How handwritten typefaces can increase sales of indulgent products
Monday, April 23, 2018/
You may have noticed some brands attempting to represent themselves as provincial, “authentic” or perhaps natural? From craft beer to café menus, everyone seems to be getting in on the artisan act. If that’s something you are interested in, it might be worth paying close attention to the typeface you choose for your packaging because that will affect how your customers perceive your product.
For example, over time Macro has tried both a “machine” typeface for its semolina and a less formal, handwritten-style typeface for its quinoa. Without being privy to the brand’s testing, some related research from Austria may shed light on which would be more effective.
Handwritten typefaces can increase purchases
Noting that handwritten typefaces endow products “with a sense of human contact, warmth and sensitivity”, researchers from the University of Innsbruck were interested in the impact of typeface on real purchase behaviour.

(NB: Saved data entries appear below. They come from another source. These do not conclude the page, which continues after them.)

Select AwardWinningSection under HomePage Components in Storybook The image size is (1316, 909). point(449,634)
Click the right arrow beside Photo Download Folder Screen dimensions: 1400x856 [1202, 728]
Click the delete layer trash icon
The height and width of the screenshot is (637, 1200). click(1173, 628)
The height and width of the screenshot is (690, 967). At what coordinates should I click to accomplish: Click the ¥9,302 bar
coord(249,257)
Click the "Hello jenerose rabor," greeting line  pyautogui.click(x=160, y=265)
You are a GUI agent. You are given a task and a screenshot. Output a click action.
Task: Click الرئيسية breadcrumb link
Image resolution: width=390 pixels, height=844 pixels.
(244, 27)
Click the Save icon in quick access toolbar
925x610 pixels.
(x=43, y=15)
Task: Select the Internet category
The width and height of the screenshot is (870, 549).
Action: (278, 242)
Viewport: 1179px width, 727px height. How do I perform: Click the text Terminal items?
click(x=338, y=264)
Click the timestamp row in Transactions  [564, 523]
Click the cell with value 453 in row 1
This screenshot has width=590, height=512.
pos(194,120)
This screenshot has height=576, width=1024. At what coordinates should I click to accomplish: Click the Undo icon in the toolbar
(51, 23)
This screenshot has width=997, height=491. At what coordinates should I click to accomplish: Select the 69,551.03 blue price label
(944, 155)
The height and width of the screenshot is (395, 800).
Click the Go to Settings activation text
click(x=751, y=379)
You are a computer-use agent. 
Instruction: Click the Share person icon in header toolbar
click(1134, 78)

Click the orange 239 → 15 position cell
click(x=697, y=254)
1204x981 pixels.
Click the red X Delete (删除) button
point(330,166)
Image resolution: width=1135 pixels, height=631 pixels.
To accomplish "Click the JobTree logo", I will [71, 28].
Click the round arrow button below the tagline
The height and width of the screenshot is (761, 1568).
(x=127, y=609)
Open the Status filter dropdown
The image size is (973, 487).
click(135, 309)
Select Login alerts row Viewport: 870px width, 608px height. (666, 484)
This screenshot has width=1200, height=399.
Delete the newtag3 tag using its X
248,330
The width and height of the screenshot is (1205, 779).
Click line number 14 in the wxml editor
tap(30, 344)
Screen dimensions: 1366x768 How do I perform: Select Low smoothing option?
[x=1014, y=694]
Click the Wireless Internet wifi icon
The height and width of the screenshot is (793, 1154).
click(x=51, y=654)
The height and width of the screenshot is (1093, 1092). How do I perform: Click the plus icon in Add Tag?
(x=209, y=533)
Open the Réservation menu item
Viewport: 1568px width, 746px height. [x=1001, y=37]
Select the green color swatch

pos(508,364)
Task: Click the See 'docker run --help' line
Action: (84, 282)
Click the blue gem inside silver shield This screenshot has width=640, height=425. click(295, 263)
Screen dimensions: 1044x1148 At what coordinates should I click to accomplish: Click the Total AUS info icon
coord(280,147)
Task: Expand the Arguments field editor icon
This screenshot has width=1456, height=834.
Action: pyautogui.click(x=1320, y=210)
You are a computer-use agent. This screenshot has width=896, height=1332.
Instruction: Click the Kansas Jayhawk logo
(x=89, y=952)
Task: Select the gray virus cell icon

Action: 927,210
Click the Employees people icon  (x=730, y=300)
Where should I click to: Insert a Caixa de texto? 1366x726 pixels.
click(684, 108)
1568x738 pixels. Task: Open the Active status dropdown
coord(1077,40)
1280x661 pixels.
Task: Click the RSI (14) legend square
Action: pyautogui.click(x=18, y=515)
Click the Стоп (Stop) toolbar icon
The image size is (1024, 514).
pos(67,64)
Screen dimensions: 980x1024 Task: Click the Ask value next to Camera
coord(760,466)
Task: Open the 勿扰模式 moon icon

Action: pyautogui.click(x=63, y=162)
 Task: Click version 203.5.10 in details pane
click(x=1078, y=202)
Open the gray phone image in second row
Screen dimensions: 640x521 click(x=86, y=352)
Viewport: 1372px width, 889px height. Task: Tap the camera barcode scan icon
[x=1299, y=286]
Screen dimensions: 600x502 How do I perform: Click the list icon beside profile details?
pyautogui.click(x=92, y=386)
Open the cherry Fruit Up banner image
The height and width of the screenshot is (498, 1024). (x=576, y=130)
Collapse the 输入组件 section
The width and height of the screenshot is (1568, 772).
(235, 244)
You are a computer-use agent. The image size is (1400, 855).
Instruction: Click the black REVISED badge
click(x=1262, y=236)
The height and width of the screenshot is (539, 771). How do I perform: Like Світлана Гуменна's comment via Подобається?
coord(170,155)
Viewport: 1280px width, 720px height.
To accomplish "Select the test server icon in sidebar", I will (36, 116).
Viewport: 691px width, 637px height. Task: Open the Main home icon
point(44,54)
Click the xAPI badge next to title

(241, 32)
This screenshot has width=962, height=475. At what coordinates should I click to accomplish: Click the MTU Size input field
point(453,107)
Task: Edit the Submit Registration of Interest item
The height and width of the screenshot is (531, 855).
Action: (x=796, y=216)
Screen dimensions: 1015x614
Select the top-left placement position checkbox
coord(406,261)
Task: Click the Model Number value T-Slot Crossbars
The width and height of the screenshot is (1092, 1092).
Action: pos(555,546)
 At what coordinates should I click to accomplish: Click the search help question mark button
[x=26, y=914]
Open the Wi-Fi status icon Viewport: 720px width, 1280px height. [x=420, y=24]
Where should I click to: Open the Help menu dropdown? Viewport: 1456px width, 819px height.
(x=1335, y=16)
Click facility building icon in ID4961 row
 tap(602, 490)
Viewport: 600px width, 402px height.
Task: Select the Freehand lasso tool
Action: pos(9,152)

Working with local producers, they developed packaging for two products, crisp bread and chocolate, creating variants with either a machine or “handwritten” typeface.
Table 1 (below) summarises what they found. Products packaged with handwritten typefaces were purchased significantly more than the same product with machine written text.
Handwritten typefaces make us feel warmer about the product
Delving further, the researchers discovered why handwritten typefaces had an effect on behaviour. In their words, “using handwritten typefaces … increases consumers’ perceptions of human contact, warmth, and sensitivity, which prompts their stronger emotional connection with the product and ultimately makes consumers evaluate the product more favorably”.
Typeface is more important for unfamiliar brands
Thinking more about the emotional engagement with a product, the researchers wanted to understand whether typeface effects changed depending on the consumer’s regard for the brand. Hypothesising that those who already felt an emotional connection with a brand would not be influenced by typeface, the researchers presented people with a well-known brand of orange juice (Minute Maid) and a fictitious brand.
In this case, people rated Minute Maid more favourably than the fictitious brand when machine typeface was used, whereas both brands were rated similarly in the handwritten condition. The upshot is that if people are already attached to your brand, handwritten typeface won’t change their ratings, but if you are a new brand it may be worth considering.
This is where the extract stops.